When you heard the name Oscar de la Renta, it just exemplified the most pristine ideals of glamour and class, and while on paper, that possibly translates as “unattainable”, along his admirable execution of elegance, something about the aura of his clothes made his brand feel inclusive. Maybe that had a little to do with my grandmother loving his perfumes.

As fashion and style is a most fickle business (I’m oddly correlating this to restaurants), de la Rentta and his passion for elegance stood strong even during the rise of rock ‘n roll chic brands like Balmain and the rebirths of a more gothic Givenchy and Balenciaga. When a celebrity disclosed that they were wearing Oscar, you already knew it was going to be classically beautiful. You would think ” of course”. “Can’t go wrong with that”. Elegance still mattered in a modern fashion landscape of bodycons and platforms. de la Renta was also a bit underrated for was when it came to his designs whether it was a First Lady or a movie star wearing him, he also celebrated the grandeur notion of women as individuals. He presented silhouettes that were feminine, but aded twists in his creations. It could of been the color choice for a cocktail dress or the addition of rumpled big bows on the back. He knew how to mix a little fun with tradition.
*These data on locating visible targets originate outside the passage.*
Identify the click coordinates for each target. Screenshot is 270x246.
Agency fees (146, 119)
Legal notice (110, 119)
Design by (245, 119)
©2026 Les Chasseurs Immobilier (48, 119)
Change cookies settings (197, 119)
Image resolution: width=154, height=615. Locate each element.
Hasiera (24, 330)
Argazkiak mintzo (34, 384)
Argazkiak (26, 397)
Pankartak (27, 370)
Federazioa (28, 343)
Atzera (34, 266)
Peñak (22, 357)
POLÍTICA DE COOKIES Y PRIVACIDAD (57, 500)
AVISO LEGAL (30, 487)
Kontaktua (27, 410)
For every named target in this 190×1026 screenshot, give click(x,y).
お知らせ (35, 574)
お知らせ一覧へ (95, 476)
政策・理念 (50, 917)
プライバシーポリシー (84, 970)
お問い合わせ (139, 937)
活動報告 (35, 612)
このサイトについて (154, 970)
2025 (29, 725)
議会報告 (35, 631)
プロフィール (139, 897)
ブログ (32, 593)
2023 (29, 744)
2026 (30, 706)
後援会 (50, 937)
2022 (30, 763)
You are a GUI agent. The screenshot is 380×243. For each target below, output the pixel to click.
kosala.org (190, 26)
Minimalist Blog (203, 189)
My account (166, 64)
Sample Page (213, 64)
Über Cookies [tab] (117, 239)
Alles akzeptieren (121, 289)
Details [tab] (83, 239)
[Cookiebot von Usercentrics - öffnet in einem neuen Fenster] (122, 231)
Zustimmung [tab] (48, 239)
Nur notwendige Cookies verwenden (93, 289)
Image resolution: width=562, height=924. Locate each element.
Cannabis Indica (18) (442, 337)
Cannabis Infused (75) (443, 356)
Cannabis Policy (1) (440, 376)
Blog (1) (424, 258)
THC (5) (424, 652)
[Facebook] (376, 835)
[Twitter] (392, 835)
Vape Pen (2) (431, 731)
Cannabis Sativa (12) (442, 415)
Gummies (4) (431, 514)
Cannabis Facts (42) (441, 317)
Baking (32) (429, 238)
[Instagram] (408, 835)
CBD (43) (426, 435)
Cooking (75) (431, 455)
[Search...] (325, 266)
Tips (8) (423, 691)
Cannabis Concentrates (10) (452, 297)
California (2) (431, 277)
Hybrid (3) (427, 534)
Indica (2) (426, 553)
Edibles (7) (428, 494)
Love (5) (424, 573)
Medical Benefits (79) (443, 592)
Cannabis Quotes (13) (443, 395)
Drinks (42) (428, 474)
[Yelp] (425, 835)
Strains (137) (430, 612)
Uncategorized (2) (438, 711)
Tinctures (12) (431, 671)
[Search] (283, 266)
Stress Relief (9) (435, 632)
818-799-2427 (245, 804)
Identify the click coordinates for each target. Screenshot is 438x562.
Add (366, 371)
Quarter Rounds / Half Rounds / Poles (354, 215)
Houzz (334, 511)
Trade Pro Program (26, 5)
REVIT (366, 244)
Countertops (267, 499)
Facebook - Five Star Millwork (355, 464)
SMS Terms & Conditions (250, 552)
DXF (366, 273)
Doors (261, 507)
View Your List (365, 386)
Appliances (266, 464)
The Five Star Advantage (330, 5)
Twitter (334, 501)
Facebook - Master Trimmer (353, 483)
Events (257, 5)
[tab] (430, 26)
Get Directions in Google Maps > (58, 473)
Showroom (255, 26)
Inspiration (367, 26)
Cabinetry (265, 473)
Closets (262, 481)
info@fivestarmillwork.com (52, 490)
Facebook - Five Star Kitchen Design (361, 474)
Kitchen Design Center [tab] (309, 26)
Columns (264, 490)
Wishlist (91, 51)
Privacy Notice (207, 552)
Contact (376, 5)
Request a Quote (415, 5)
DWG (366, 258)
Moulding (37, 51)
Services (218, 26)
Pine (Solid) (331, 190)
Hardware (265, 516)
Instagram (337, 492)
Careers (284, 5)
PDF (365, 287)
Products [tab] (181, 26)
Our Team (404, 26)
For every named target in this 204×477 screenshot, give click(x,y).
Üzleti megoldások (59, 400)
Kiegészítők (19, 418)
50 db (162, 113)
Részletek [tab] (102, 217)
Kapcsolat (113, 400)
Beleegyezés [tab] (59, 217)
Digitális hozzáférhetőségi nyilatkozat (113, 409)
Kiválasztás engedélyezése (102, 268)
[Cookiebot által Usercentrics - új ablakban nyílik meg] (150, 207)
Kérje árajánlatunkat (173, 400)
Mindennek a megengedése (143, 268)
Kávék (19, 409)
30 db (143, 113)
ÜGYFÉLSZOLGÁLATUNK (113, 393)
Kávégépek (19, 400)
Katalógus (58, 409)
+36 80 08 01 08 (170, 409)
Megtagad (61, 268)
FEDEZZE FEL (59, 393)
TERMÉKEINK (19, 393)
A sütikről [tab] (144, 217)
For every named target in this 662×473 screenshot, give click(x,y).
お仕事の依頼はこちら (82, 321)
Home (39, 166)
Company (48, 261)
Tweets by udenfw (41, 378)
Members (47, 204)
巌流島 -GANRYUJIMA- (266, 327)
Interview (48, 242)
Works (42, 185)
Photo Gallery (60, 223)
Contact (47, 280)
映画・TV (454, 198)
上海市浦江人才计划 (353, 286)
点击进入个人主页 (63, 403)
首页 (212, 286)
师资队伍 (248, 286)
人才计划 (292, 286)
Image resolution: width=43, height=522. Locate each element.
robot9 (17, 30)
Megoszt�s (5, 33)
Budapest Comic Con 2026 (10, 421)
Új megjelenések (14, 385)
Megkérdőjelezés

In hearing about his passing, I was surprised but not saddened. Why? He left us having lived a full life and made a living out of his core interest. As a fan, I admired his journey as a man from then Dominican Republic that through talent and grind became one of the most prominent faces and brands of American fashion. Now, that’s the American Dream right there. Con amor, rest in peace, senor.

When I started, the woman went to the store to buy a dress. She saw it in pink and red, and then she remembered that the husband, who is probably going to pay for the dress, loves it in pink. So she buys the pink. Today, the same woman goes to the store and remembers the husband likes pink, and she buys the red.